Hans van Leeuwen
The world’s investors, executives, policymakers and politicians all now keep an eye on the Truth Social account @realDonaldTrump. The president’s posts have the power to move markets and even shake up the world order.
Now there’s another habit they might need to cultivate: watching the announcements from China’s ministry of commerce.
The ministry’s initially low-key announcement last week of new regulations on Chinese rare earth exports has sent shock waves through the West.
Beijing awarded itself the power to dictate what many companies, based anywhere in the world, do with key products that contain rare earths or battery materials sourced from China. The sweeping powers affect everything from cars to solar panels and missiles. And almost all companies affected have nowhere else to go.
“This is a completely new dawn. This no longer has anything to do with trade. We’ve morphed from a trade war into a grey-zone operation,” says James Kynge, a China watcher at think tank Chatham House.
“It’s a complete step change in China’s leverage and China’s ability to coerce not only the US, but every other country in the West, if it chooses to do so. The evidence of the past suggests that Beijing may well use this leverage. And then we’re into a whole different world.”

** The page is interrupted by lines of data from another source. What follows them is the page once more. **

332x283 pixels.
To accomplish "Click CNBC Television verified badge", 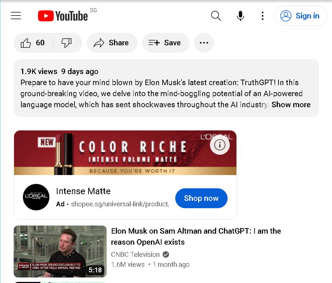I will point(166,255).
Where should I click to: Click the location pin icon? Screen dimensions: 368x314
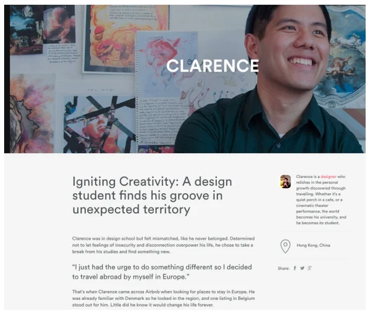(285, 246)
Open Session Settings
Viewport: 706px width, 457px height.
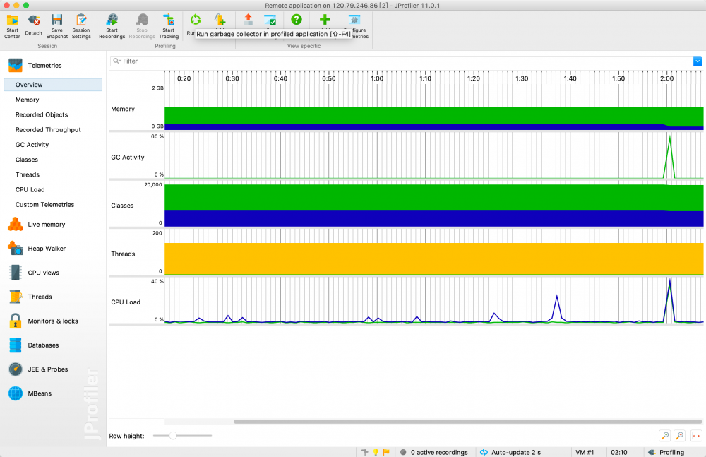(81, 20)
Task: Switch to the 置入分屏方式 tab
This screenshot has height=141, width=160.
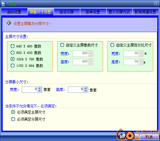Action: [119, 12]
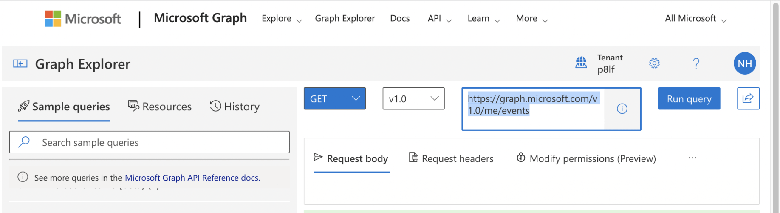Click the tenant globe icon
Viewport: 780px width, 213px height.
(581, 63)
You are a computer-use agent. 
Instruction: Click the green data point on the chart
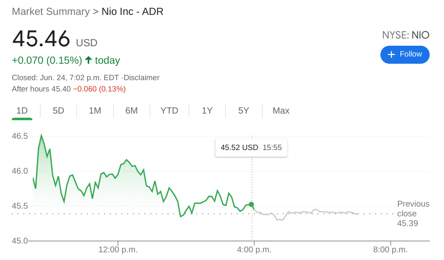(251, 205)
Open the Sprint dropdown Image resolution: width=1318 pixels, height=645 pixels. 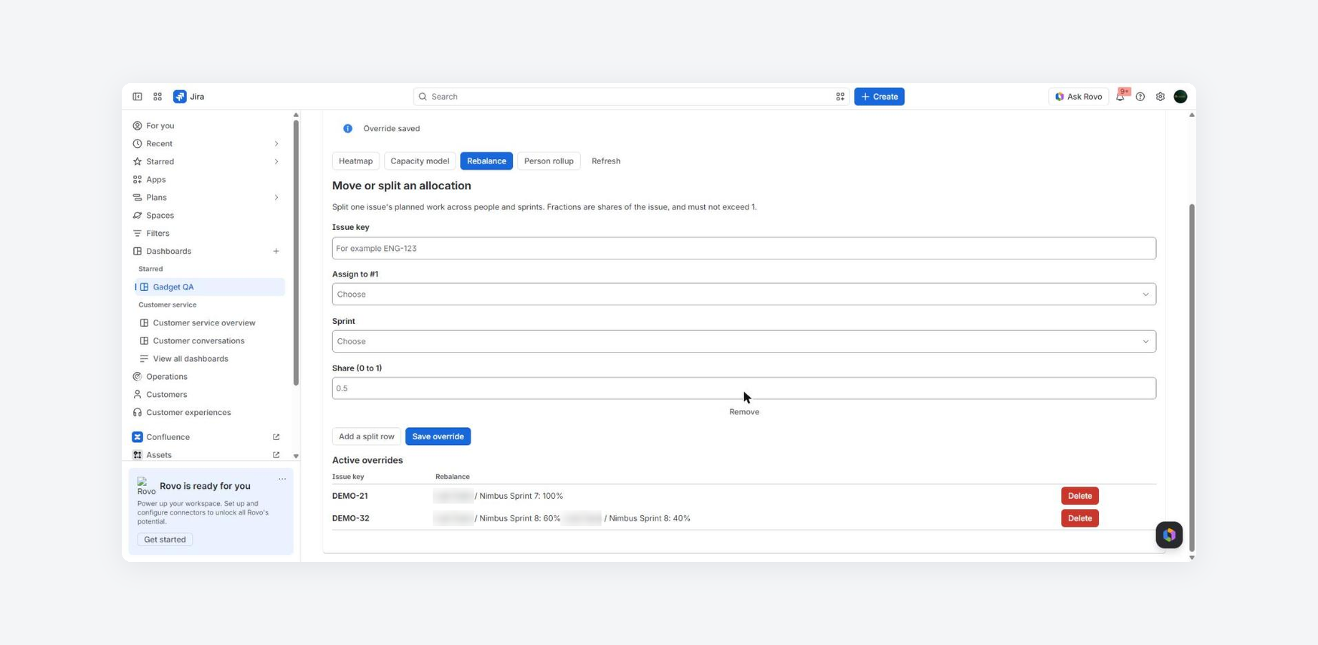pyautogui.click(x=744, y=342)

For years, Beijing has been building up an arsenal of economic weaponry. Chinese goods could be either withheld from a country or dumped on it. Exports to China could be blocked. The world’s largest creditor could toy with an indebted government’s bond market, or call in its loans.

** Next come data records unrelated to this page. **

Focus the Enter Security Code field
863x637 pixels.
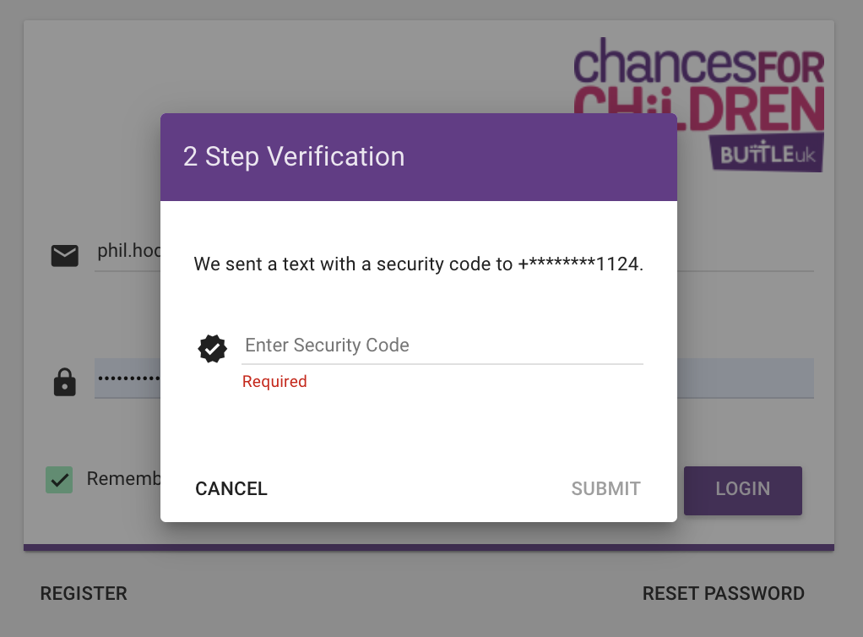click(442, 346)
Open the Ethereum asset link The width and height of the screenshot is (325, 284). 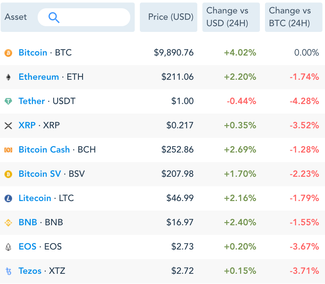[x=39, y=77]
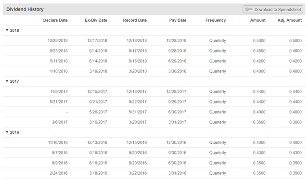Click the Record Date column header
The width and height of the screenshot is (308, 179).
tap(135, 20)
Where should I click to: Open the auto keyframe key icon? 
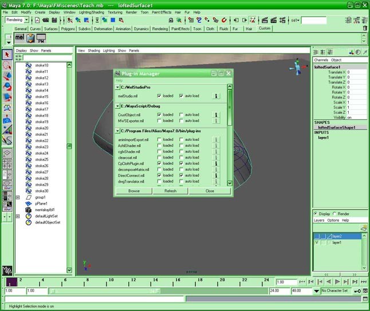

From time to time, it has turned this coercive firepower on countries that it views as transgressive. Countries including Japan, Norway, Lithuania and Australia have already been put through the vice.
Now, it is showing the world just how far it is prepared to go.
The new rare earth powers have been announced amid claims that Britain dropped a trial against two alleged Chinese spies because of its dependence on Beijing for cash.